171:17 Verse 1:17 is numbered 2:1 in Hebrew text.Now the Lord had arranged for a great fish to swallow Jonah. And Jonah was inside the fish for three days and three nights."


So first off: God says, "hey, go to these terrible people in this terrible land and tell them about me because sos they need it." Now, if I was told to drop everything and go to somewhere that I knew I was probably going to get killed, I'd be terrified and say "excuse me, what?" Which is basically what Jonah did. He left and went the other way of what God asked which is disobeying. Yikes. When we think about disobeying God, we think "oh shoot don't do that, He's God, why would you disobey the one who created you and can blow you away?" However, even doubting him and saying "excuse me, what?" is a form of disobeying. Due to Jonah's actions, God brought a large storm that Jonah eventually says is his fault. He owns up to his mistake because he acknowledges that he worships the Lord, and regretfully claims that he made an error of judgement in running away. This is exactly what we should do when we know we mess up. #repentance. Repenting is a beautiful thing that is our way of saying, "Lord, sos I messed up I'm so sorry," and then completely turning 180 degrees from what we did that was a sin. In Jonah's case, he said, "throw me over so that I don't keep running." However, God still wants Jonah to understand that following him means more than just saying I'm sorry and giving up. God needs Jonah to understand that it's essential to trust him, and essential to see the Glory of God even in our own turmoil. After Jonah is put in the sea, the Lord stopped the storm and placed a fish to swallow Jonah for three days and three nights (three days and three nights, sound familiar?).

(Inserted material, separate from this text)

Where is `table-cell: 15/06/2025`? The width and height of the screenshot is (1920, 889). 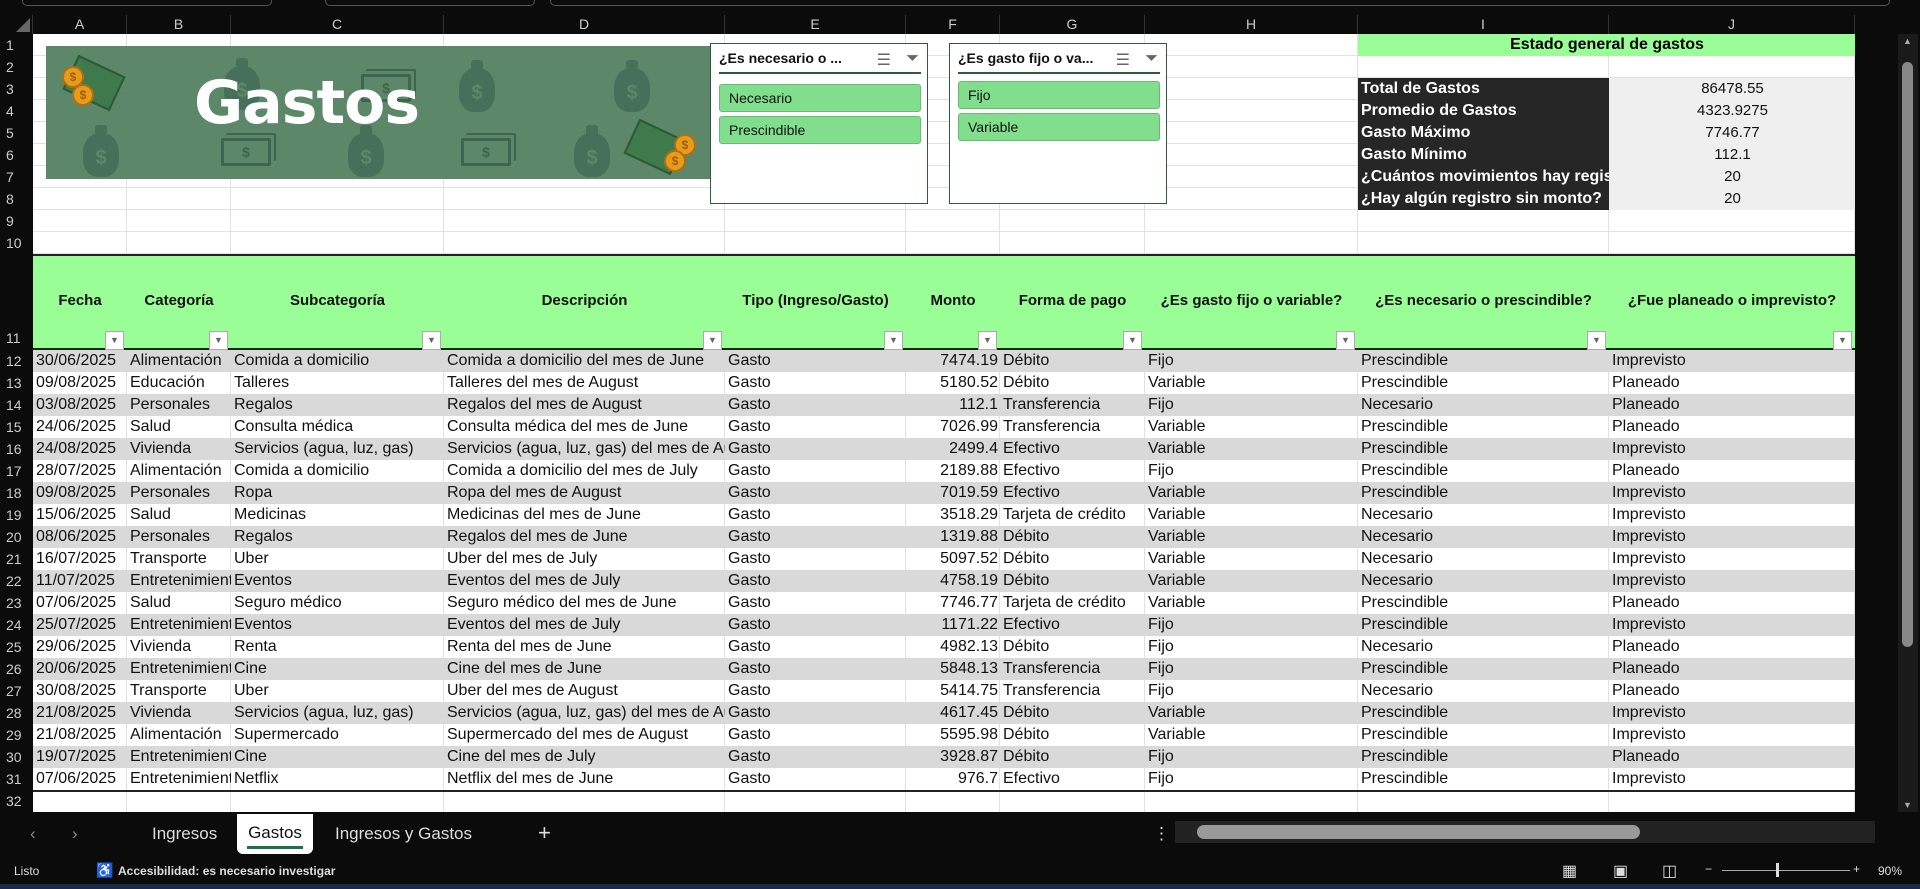
table-cell: 15/06/2025 is located at coordinates (80, 515).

This first chapter of Jonah is amazing because we see ourselves in Jonah. We see our natural tendencies when we get scared for what God calls us to do, or what God throws at us, and then how we repent. God knew Jonah was going to repent by offering himself to the sea, but still had plans for him. God still has plans for you even when you mess up and don't trust. You have to repent, and you have to take the steps to understand and learn that His way is the best and only way. There's truly nothing you can do that will make you drift away from God's plan. God is sovereign.